As the road widened, the options narrowed. First the steamships stopped sailing, and then the train stopped carrying passengers.
In recent years Greyhound discontinued the early morning trip to Vancouver and eliminated northbound stops at Horseshoe Bay.
If you want to travel from Horseshoe Bay to Squamish, you must first take public transit to Park Royal Mall, cross two highways, and wait for the Greyhound. If you don’t drive a car, your options are limited.
Public Transit on the Sea to Sky Highway will probably happen slowly, but Squamish has been offered an opportunity to connect to the Public Transit network to our south. TransLink, the Transportation Authority in Metro Vancouver is conducting a Service Review of services offered on the North Shore.
Currently they offer frequent trips each day between Lions Bay, Caulfield Village and Horseshoe Bay, where transfers can be made to other buses. They also offer Commuter Transit from Lions Bay to Downtown Vancouver from Monday to Friday.
It has been proposed that the Commuter service be extended to Squamish and include the communities of Britannia Beach and Furry Creek.
In February, TransLink conducted public workshops in West Vancouver and North Vancouver. Support for the proposed extension to Squamish was overwhelming in both communities.

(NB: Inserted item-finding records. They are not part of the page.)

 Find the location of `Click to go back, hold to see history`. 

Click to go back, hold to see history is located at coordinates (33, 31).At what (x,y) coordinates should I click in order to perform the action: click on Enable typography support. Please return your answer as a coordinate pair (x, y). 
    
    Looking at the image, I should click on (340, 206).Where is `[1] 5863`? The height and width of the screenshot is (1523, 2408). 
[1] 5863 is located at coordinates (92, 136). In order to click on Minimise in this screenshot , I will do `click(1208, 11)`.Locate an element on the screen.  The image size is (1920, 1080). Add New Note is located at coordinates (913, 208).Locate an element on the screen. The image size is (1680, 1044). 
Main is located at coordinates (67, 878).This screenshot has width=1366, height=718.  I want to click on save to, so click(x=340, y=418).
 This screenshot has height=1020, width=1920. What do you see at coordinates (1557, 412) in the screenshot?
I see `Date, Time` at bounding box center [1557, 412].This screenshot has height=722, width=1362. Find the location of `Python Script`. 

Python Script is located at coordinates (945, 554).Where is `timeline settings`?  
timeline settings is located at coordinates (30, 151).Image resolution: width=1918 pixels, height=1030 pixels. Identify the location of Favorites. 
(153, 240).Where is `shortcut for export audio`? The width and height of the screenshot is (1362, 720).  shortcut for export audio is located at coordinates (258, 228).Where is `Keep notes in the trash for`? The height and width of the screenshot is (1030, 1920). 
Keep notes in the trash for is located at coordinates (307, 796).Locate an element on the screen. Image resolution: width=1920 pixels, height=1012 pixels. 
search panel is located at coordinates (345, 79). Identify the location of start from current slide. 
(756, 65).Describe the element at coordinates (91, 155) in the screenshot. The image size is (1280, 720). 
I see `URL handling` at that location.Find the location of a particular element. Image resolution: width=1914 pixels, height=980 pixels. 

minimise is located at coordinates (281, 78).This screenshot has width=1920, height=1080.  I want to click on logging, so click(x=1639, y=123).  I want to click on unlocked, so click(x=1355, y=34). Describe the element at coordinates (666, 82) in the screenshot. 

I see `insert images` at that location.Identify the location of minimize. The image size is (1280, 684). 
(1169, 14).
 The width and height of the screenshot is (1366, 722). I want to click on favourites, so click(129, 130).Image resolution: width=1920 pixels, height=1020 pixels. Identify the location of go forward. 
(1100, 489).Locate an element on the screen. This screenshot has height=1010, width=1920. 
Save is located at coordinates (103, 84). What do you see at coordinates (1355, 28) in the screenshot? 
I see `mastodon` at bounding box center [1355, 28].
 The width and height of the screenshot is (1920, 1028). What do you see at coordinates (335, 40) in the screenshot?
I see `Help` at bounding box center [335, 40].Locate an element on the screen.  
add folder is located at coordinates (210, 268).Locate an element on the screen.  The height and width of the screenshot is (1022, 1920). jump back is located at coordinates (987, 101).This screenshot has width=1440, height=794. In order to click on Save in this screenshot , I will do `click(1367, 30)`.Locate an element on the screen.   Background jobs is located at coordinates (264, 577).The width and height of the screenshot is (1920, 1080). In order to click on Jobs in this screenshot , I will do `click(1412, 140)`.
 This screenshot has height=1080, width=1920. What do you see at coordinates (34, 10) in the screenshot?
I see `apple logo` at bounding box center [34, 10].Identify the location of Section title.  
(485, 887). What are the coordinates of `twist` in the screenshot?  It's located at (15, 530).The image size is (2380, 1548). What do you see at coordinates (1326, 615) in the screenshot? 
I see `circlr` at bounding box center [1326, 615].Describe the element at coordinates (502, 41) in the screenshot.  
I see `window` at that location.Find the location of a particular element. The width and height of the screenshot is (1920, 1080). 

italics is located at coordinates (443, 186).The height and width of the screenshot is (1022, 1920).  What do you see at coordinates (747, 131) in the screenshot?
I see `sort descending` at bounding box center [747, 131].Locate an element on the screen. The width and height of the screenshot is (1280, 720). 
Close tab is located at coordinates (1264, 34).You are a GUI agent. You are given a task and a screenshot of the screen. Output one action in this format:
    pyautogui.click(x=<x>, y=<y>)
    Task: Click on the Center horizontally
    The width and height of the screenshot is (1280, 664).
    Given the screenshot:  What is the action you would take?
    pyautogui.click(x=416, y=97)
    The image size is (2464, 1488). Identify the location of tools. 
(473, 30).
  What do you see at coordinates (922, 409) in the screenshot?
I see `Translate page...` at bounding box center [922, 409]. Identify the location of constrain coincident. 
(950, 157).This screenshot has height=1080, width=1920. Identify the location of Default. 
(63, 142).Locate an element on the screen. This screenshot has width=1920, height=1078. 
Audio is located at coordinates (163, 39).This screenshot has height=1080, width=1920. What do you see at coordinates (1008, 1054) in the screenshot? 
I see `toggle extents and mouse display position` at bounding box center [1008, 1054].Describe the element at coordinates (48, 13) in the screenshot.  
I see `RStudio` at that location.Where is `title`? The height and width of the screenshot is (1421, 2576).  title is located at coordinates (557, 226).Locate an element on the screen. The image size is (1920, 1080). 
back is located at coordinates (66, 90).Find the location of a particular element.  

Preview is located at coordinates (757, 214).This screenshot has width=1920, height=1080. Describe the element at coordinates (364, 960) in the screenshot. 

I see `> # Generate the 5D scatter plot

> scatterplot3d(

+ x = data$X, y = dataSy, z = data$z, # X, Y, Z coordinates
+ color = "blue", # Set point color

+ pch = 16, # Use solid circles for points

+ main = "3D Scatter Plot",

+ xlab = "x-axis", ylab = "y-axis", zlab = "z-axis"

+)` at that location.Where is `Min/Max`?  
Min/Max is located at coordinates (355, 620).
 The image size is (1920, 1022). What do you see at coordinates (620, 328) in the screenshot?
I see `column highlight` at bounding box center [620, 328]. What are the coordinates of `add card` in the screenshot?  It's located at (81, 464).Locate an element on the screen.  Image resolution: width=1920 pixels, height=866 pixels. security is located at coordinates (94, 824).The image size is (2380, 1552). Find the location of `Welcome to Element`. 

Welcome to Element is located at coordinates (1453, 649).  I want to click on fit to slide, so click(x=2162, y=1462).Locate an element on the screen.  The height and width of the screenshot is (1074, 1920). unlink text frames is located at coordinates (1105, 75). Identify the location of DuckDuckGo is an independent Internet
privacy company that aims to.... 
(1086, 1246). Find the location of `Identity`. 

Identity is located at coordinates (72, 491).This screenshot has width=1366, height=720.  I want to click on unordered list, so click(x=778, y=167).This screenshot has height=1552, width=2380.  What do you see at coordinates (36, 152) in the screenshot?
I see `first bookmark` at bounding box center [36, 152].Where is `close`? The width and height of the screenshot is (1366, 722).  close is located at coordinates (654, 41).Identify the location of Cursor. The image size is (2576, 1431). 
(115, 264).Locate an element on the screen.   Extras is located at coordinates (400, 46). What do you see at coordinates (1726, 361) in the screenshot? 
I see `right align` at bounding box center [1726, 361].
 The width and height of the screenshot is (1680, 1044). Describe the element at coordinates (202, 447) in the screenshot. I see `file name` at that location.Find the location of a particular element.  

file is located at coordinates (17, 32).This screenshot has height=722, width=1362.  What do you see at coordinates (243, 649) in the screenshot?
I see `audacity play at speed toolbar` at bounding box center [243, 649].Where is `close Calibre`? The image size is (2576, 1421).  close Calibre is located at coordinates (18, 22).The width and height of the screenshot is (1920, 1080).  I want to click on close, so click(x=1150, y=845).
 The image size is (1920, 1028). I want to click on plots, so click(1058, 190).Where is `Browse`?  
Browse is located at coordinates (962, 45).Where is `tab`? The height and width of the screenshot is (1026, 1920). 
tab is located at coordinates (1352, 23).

There were people from Lions Bay and Squamish at both of these meetings who met with a great deal of support from residents of the North Shore.
This phase of the review process ends on March 9. Information from the Public meetings and other community input will be studied and included in a report which will be used to guide the next phase. Everyone who wants to comment on this proposal should contact TransLink and the District of Squamish.
The commuter service to Metro Vancouver has the potential to remove many of the early morning and early evening cars from the Sea to Sky Highway.
In addition to reducing congestion, fuel consumption and pollution on the Highway, it is seen as a means to provide additional options to others who have to travel to Metro Vancouver.
Many of the regular commuters may find that being able to read or rest while on the bus allows them to use travel time for many things that can’t be done when driving.
For others, the route passes through the bus stops at Park Royal Mall and it will be easier to connect with buses to and from Lions Gate Hospital. This is currently a very awkward process, with two highway crossings, since the Greyhound does not stop where easy transfers can be made.
Extension of the weekday service is not seen as joining TransLink. It would be a service provided in co-operation with another region. The West Coast Express service from Mission was given as a similar example.
At the moment there is very limited private bus service linking Squamish to Metro Vancouver. The rails and steamships are gone. Most people see very little option but to drive. Commuter Transit could be one more option for the 1500 commuters living between Squamish and Lions Bay.
It could also be a vital link with medical services, court appearances, government services and social needs. It could allow Squamish students to attend Capilano University, UBC or SFU without having to drive there.
If enough public support is shown, initial talks will have to be between TransLink and the District of Squamish. Since Britannia Beach and Furry Creek are within the Squamish-Lillooet Regional District, the SLRD will also need to be involved.
With BC Transit being the Provincial organization providing the existing Transit in the SLRD, they too will be involved.
For now, open discussion and a show of support from the public will be needed to provide the incentive for the Municipality, Regional District, Provincial Government and TransLink to begin talks.
Most of these groups will be represented at the AGM and Conference of the Lower Mainland Local Government Association (LMLGA) in Whistler this May.
Perhaps transportation to the event can be provided by TransLink, providing an opportunity for participants to discuss the proposal while someone else does the driving.